U.S. officials announce the capture of a major Palestinian terrorist in the Iraqi capital, Baghdad. Meanwhile, as the fighting in the country subsides, Defense Secretary Donald Rumsfeld says U.S. forces have shut down a pipeline used for illegal oil shipments from Iraq to Syria.
Coalition forces in Iraq captured Palestinian guerrilla leader Abu Abbas, who masterminded the hijacking of an Italian cruise ship in 1985. He is reported to be in U.S. custody in or near Baghdad.
Meanwhile, at the Pentagon Tuesday, Defense Secretary Rumsfeld said U.S. forces shut down a pipeline that sent an estimated 200,000 barrels of oil from Iraq to Syria daily, in violation of U.N. sanctions.
"We have been told that they have shut off a pipeline. Whether it's the only one and whether that has completely stopped the flow of oil between Iraq and Syria, I cannot tell you," he said.
In southern Iraq, former Iraqi oppostion groups gathered to discuss the country's future government. The U.S.-sponsored talks ended with an agreement to reconvene in 10 days.
Mr.
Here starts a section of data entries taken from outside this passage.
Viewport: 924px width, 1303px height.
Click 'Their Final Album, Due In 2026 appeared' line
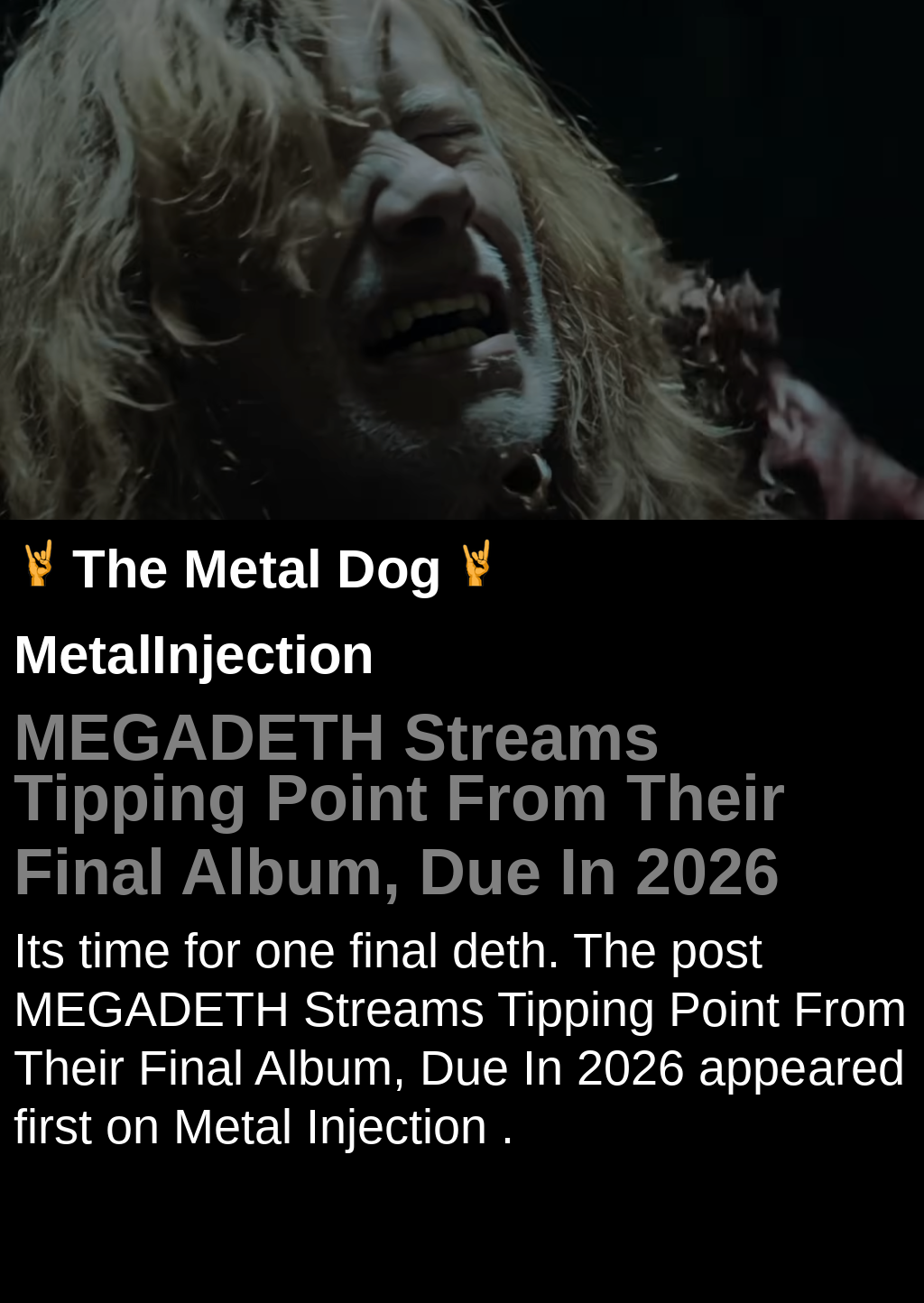458,1068
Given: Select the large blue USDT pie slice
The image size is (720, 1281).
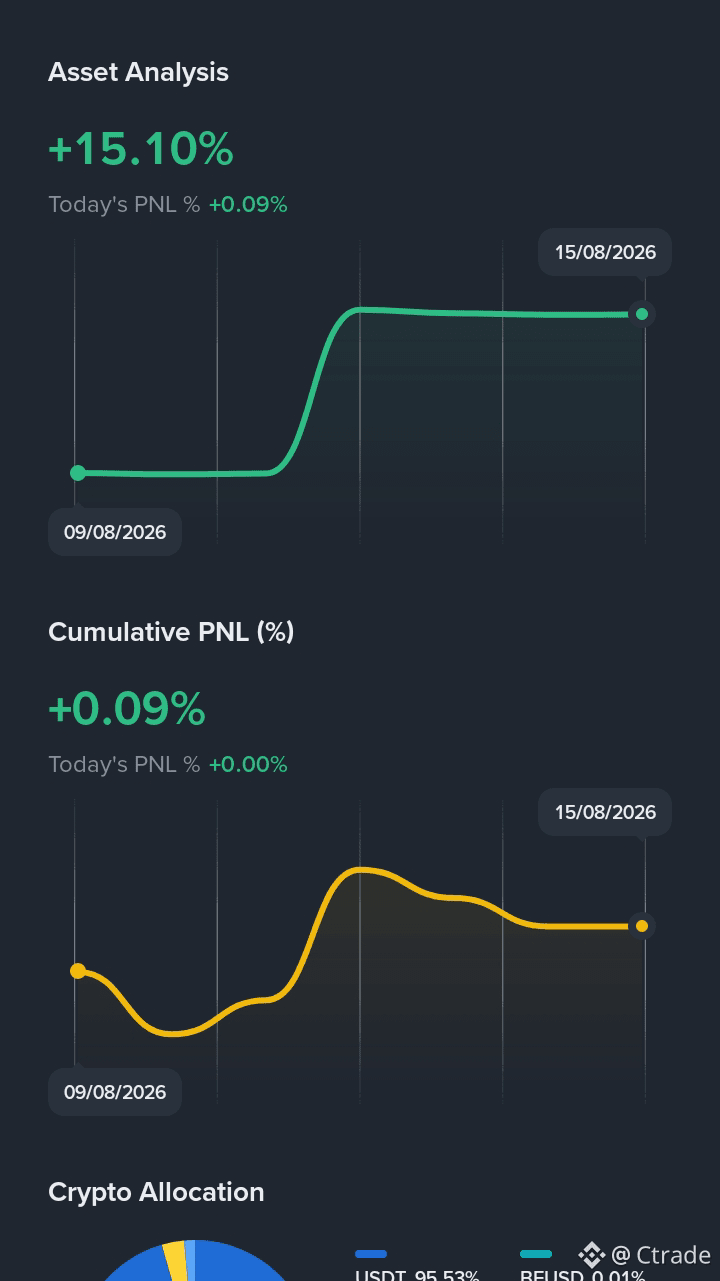Looking at the screenshot, I should tap(240, 1265).
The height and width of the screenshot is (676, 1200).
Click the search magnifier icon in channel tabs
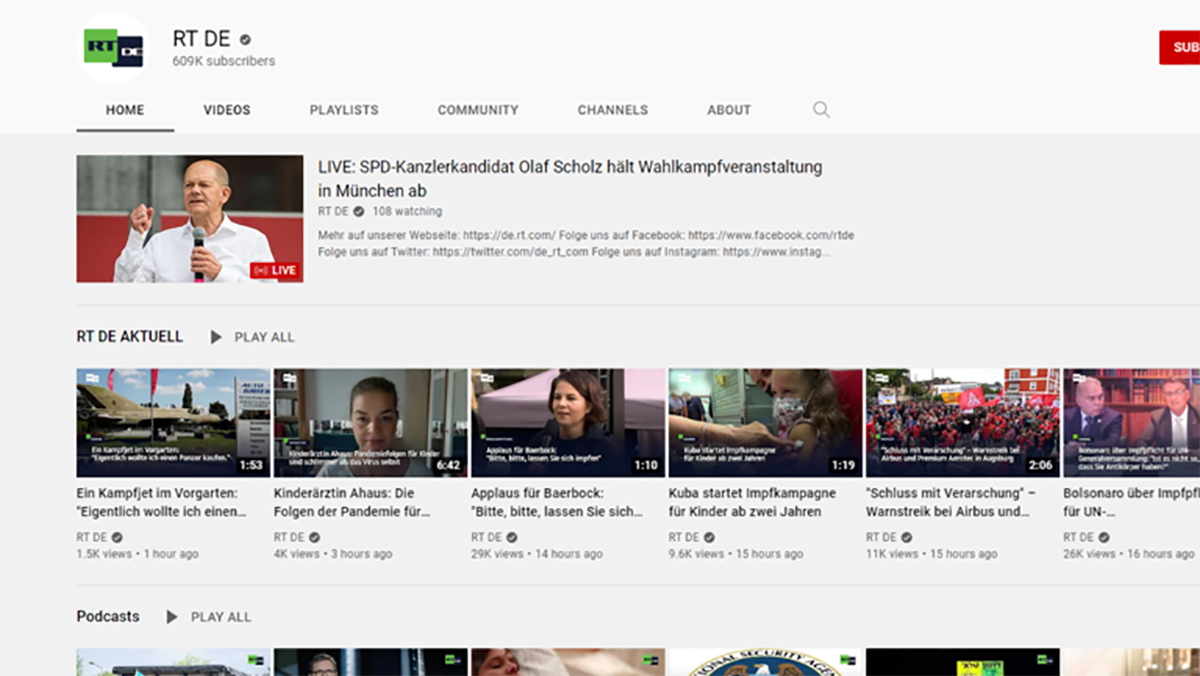(821, 110)
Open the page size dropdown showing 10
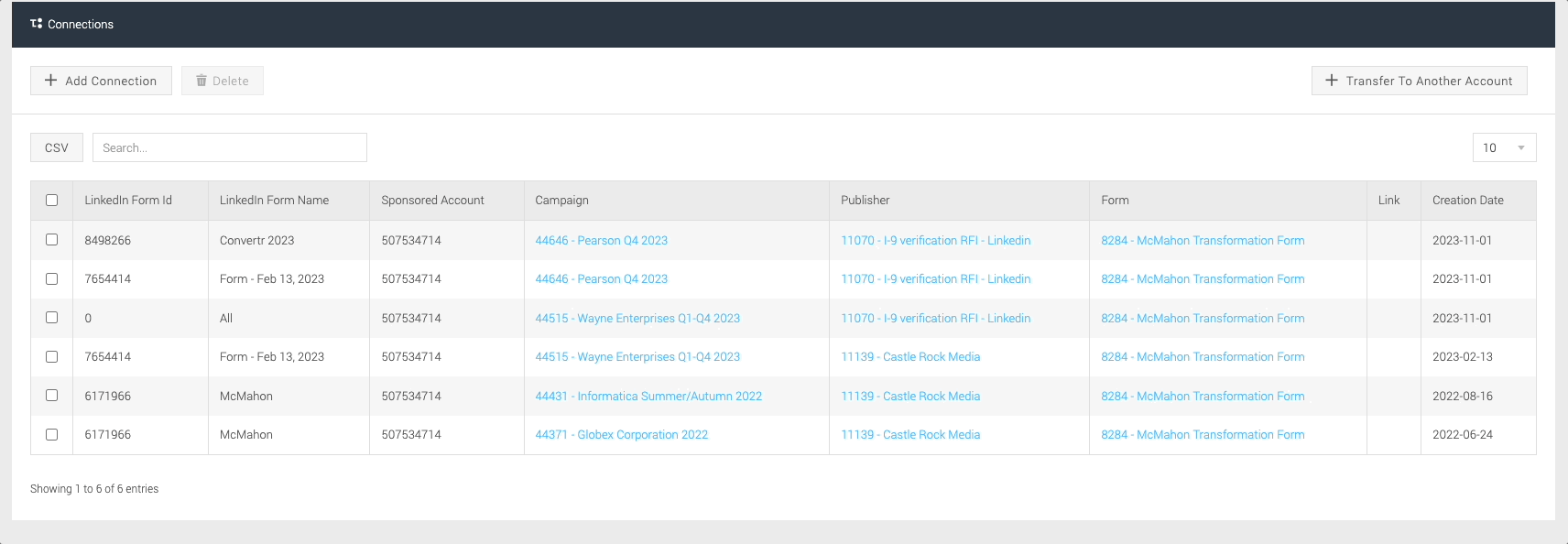Screen dimensions: 1568x544 pyautogui.click(x=1504, y=147)
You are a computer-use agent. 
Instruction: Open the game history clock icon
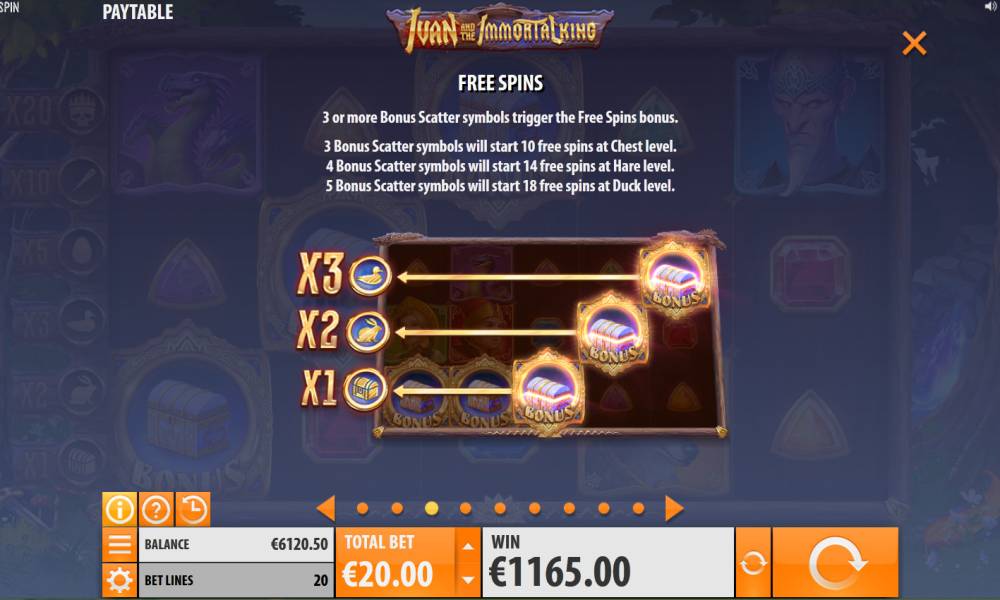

Rumsfeld made it clear that the future leadership choices will not include anyone who favors Iraq's division, represents foreign interests or was a member in Saddam Hussein's former ruling Baath Party.
"There's no question but that this country has got to go through a de-Baathification process. The Baath Party does not fit the conditions I have described," he said. "We know what they think and, therefore, we know that they ought not to be participants."
Thousands of Shiite Muslims took to the streets to demonstrate against the meeting, which was boycotted by Iraq's main Shiite group, the Supreme Council of the Islamic Revolution of Iraq.
Meanwhile, President Bush says a military victory in Iraq is certain, but not yet complete. "The centralized power of the dictator has ended. Yet in parts of Iraq, desperate and dangerous elements remain," he said. "Forces of our coalition will engage these enemies until they surrender or until they are destroyed."
Lingering security concerns are keeping humanitarian groups from working in all parts of the country. The World Food Program's Christiane Bertiaume says the agency has hundreds of thousands of tons of food aid ready to go to Iraq once conditions become safer.
"Security is improving. We have been accompanying those security teams and we are really hoping to go back really, really quickly," he said.
The International Committee of the Red Cross says getting proper medical treatment in Iraq remains a problem because of sporadic fighting and looting, as well as insufficient supplies of electricity and water.
Meanwhile, in Baghdad's residential neighborhoods, U.S. ordnance demolition teams worked to find and destroy unexploded American cluster bomblets used in the war against Saddam Hussein's forces.
One detonation rocked the neighborhood and set off a nearby car alarm.
When a cluster bomb explodes, it releases as many as one hundred bomblets, each one powerful enough to maim or kill. The small black canisters measure less than six centimeters in length.